## GIVEN DATA
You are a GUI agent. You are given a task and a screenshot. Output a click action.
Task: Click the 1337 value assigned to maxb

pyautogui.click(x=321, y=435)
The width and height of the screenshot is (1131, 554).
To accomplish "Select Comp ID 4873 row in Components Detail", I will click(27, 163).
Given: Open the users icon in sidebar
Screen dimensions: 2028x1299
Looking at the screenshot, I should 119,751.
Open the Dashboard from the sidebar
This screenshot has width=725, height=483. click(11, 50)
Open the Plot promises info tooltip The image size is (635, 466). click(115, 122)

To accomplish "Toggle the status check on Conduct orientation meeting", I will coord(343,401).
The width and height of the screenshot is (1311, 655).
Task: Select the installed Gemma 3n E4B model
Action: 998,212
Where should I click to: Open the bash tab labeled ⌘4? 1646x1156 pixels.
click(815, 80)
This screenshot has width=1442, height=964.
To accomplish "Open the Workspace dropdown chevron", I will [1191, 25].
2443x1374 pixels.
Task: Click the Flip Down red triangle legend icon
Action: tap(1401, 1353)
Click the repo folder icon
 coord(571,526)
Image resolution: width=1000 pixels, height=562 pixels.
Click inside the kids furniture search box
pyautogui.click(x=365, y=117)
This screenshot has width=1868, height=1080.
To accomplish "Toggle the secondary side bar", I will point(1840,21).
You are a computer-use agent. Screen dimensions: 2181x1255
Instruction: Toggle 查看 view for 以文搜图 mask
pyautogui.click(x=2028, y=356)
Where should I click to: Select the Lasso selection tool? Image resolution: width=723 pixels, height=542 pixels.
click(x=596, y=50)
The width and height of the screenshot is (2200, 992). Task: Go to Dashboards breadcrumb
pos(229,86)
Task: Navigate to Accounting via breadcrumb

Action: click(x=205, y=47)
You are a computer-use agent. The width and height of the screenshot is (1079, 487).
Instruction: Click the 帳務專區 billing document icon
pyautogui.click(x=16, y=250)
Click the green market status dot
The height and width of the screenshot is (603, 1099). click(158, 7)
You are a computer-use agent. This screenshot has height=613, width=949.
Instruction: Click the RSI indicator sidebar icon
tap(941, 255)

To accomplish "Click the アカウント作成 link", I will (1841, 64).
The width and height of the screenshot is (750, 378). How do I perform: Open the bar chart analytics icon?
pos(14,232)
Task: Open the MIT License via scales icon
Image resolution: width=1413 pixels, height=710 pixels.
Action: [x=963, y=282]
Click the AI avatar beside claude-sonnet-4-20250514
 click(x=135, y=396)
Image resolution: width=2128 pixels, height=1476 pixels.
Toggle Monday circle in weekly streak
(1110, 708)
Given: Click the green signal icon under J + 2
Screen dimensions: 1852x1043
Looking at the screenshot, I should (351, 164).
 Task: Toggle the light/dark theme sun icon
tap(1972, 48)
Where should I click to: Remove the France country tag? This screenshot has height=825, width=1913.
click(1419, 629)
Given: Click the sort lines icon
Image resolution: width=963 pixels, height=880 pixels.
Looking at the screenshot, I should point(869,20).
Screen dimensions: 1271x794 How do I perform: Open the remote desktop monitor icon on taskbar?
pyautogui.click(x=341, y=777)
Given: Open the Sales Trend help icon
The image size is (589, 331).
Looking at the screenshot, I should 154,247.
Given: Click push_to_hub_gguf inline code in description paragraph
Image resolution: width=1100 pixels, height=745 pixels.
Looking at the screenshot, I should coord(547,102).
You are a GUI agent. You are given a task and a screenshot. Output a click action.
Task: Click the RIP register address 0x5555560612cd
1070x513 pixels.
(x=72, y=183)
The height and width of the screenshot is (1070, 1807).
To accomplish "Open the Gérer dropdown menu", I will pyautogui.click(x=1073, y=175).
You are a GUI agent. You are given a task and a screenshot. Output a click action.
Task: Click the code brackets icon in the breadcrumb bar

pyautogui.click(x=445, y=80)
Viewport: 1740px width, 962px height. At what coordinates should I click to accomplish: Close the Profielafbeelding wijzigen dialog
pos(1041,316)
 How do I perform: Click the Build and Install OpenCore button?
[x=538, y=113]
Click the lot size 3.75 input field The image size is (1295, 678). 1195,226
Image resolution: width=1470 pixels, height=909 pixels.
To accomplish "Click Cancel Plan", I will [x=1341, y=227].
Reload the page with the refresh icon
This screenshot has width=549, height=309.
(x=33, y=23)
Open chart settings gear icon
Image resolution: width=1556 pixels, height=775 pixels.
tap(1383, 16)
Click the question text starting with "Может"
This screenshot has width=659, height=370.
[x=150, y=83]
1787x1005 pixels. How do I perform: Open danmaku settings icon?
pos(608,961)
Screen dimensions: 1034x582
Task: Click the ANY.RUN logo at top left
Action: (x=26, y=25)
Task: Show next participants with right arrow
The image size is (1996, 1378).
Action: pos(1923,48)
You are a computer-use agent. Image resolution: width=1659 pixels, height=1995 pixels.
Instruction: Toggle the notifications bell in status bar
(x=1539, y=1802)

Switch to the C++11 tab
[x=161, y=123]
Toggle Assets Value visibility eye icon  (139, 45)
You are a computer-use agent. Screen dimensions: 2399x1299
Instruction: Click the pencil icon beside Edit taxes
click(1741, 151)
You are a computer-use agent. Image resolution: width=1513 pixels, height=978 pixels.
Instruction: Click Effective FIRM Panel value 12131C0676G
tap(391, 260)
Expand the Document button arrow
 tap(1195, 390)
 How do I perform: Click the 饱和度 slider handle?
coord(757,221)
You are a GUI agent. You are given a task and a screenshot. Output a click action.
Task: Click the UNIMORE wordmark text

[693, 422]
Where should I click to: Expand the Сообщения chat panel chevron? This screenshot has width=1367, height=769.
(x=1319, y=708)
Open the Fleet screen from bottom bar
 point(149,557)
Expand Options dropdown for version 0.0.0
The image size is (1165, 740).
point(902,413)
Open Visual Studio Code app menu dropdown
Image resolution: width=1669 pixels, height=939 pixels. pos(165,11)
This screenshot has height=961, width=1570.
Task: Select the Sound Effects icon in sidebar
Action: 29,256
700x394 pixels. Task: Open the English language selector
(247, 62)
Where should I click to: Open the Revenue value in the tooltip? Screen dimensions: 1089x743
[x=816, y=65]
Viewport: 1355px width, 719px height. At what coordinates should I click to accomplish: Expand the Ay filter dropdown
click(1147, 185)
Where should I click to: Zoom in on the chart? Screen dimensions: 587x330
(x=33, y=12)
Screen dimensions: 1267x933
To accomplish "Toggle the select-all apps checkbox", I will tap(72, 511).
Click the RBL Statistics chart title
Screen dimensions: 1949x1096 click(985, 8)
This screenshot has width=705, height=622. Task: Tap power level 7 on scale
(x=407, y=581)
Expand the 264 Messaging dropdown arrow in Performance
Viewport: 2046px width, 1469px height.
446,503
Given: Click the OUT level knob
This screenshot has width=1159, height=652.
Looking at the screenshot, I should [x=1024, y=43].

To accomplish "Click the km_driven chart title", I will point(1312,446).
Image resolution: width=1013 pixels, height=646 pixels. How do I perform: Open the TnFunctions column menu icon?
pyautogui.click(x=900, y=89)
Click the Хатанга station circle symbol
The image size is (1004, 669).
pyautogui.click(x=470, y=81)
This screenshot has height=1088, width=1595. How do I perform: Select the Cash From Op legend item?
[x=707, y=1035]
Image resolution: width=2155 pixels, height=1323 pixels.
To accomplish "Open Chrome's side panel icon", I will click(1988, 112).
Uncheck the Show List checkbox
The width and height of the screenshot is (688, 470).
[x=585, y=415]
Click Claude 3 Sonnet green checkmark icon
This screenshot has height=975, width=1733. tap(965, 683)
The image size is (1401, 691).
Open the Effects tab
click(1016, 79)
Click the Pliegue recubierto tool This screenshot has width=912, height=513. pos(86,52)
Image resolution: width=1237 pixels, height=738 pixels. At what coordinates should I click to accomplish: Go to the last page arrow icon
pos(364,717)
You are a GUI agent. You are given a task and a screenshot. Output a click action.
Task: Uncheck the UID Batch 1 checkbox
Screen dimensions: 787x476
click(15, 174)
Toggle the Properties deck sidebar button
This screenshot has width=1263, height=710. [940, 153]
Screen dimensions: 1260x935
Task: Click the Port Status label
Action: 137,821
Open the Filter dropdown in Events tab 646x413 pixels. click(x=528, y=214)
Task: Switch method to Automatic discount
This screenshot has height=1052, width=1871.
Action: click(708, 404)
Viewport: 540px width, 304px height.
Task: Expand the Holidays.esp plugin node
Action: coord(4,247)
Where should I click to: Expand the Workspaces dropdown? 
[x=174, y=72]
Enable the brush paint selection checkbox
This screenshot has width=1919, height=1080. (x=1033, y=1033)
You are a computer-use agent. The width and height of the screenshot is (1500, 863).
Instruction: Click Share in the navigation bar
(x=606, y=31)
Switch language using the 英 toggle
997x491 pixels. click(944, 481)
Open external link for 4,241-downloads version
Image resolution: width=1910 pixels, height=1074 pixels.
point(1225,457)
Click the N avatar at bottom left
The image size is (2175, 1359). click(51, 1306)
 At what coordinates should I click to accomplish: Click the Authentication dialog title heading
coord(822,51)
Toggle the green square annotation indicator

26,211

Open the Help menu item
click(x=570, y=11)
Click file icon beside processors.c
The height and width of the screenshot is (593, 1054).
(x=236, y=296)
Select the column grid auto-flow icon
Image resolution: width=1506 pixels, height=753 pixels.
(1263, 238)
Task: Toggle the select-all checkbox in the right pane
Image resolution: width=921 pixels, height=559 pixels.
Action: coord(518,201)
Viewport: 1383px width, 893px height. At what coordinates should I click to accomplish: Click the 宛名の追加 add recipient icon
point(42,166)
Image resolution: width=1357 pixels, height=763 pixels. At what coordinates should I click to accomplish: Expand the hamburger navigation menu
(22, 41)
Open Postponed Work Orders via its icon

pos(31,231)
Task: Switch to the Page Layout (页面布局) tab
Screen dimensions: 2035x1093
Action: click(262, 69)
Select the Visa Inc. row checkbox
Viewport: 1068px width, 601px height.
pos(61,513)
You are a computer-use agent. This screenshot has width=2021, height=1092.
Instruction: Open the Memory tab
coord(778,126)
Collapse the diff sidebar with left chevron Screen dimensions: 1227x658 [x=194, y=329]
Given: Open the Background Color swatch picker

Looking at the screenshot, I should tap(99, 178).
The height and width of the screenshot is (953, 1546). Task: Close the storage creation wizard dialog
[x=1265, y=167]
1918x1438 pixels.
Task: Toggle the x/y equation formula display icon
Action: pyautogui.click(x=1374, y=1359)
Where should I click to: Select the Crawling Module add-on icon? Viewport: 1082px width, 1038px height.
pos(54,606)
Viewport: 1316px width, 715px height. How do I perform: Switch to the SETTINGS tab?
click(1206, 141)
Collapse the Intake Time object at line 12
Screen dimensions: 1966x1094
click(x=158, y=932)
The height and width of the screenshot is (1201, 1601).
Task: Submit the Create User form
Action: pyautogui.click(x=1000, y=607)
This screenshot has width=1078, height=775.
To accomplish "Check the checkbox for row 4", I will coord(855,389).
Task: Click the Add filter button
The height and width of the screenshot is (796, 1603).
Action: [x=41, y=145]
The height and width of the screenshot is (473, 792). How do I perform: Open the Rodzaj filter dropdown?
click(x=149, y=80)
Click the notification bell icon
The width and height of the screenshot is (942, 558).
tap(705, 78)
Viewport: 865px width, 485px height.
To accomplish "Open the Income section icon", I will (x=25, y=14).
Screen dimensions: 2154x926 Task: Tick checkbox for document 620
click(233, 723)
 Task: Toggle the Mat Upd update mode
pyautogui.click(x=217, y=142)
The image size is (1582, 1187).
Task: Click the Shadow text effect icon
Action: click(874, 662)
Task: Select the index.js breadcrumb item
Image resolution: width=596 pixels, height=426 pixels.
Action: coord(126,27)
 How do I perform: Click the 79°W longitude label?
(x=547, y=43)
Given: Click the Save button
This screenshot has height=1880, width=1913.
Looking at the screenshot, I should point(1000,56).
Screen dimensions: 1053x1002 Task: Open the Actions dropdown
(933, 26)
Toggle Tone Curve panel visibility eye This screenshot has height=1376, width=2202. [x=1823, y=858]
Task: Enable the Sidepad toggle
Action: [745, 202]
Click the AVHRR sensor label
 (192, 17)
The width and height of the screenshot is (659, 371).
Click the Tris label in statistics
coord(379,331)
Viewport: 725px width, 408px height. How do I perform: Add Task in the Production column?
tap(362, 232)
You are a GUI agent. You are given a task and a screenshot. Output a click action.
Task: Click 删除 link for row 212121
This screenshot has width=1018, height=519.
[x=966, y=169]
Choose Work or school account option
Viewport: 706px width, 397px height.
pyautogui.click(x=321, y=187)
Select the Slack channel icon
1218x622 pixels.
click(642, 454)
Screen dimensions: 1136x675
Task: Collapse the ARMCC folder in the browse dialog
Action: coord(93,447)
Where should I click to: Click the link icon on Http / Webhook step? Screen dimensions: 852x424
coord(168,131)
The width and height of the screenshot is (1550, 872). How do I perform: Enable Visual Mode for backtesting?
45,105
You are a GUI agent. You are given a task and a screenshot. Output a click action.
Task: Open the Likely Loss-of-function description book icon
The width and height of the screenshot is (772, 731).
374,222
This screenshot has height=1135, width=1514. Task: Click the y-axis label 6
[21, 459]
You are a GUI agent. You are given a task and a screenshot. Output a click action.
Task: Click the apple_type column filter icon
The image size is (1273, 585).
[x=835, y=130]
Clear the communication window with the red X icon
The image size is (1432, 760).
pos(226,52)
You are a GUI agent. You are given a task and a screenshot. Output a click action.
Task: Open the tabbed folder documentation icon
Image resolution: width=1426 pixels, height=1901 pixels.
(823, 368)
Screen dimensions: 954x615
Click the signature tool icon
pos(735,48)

## PROBLEM DESCRIPTION
Give back exactly the lines above starting at the line where "Viewport: 1355px width, 719px" appears and ending at the line where "Screen dimensions: 1267x933" appears, both included, with no other lines.

## OUTPUT FOR THIS TASK
Viewport: 1355px width, 719px height. At what coordinates should I click to accomplish: Expand the Ay filter dropdown
click(1147, 185)
Where should I click to: Zoom in on the chart? Screen dimensions: 587x330
(x=33, y=12)
Screen dimensions: 1267x933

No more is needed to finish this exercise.